EXERCISE DIRECTIONS: Go to the line in the entries below that holds "This screenshot has height=819, width=1456." and repeat exactly from there through the line that holds "Task: Click the red 144.78 price tag", inclusive.

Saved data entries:
»»

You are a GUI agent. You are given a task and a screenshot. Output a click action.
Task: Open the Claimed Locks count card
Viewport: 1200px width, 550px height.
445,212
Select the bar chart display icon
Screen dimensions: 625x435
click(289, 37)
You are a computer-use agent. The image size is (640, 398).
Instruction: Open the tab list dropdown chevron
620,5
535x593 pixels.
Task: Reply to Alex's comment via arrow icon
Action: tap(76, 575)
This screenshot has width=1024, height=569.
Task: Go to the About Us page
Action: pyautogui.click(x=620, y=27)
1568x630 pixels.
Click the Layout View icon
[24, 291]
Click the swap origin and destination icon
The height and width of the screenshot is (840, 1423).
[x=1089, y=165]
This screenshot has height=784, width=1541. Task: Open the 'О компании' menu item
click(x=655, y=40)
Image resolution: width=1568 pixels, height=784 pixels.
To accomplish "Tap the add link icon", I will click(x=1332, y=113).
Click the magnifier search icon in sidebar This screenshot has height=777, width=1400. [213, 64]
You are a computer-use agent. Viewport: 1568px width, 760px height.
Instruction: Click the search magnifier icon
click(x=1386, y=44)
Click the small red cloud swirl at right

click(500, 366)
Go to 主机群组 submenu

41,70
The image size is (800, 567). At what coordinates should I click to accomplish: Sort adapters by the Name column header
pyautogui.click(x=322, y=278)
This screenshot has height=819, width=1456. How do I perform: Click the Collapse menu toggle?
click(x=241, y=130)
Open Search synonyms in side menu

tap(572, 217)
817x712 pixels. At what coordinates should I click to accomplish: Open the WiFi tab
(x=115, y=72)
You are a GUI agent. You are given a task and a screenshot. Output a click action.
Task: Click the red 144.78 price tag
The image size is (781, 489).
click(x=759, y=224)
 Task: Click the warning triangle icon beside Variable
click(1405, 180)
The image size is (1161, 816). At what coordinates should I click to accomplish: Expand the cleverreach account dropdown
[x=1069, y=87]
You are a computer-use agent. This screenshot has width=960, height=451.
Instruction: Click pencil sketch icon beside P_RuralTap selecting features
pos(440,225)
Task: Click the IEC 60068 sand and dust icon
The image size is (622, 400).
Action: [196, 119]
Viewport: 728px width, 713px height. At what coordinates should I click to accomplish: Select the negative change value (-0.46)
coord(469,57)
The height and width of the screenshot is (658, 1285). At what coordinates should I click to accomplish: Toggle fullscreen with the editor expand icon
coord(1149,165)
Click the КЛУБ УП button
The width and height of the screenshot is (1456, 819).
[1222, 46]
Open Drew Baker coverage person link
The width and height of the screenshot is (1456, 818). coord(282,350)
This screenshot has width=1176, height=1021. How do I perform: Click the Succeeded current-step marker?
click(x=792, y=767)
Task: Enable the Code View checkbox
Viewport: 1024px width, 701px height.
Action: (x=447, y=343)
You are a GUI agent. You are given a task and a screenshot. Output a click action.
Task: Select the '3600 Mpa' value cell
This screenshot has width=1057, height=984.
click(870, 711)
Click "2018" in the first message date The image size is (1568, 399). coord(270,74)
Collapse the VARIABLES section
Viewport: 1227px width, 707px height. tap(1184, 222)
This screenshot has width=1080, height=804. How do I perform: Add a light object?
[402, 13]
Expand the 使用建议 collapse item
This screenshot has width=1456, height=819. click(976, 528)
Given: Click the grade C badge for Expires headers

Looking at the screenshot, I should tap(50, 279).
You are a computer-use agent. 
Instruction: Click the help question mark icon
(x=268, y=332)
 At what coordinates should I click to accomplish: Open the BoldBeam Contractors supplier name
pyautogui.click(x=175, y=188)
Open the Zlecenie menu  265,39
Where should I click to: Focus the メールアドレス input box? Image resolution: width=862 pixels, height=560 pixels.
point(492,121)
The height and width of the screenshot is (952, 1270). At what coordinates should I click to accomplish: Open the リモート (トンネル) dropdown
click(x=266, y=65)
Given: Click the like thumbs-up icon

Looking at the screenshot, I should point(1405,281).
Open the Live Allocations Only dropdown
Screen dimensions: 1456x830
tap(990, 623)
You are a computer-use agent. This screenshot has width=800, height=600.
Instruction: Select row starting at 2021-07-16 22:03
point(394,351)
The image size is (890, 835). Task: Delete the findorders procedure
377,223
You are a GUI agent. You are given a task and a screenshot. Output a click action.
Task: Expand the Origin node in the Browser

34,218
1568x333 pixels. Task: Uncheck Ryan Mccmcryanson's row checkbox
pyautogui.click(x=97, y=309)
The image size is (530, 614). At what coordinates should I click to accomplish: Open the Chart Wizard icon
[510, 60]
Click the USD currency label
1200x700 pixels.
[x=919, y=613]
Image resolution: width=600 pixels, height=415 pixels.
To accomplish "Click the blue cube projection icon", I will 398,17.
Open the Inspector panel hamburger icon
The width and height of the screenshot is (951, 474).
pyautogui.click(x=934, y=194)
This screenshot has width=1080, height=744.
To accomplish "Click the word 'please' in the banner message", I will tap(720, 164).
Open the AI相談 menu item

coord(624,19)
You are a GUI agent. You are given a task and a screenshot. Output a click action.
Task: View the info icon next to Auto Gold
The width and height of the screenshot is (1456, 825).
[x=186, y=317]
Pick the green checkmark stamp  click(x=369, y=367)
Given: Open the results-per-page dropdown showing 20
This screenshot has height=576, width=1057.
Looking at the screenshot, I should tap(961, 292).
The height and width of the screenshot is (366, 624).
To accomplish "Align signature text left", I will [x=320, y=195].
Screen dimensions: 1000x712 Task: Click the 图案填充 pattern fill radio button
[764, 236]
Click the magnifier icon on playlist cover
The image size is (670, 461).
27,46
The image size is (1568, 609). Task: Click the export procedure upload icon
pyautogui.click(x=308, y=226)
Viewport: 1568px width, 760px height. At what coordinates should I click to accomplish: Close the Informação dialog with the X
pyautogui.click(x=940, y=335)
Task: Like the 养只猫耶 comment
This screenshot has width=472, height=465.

««

RESULT BELOW:
This screenshot has height=819, width=1456. How do I perform: Click the Collapse menu toggle?
click(x=241, y=130)
Open Search synonyms in side menu

tap(572, 217)
817x712 pixels. At what coordinates should I click to accomplish: Open the WiFi tab
(x=115, y=72)
You are a GUI agent. You are given a task and a screenshot. Output a click action.
Task: Click the red 144.78 price tag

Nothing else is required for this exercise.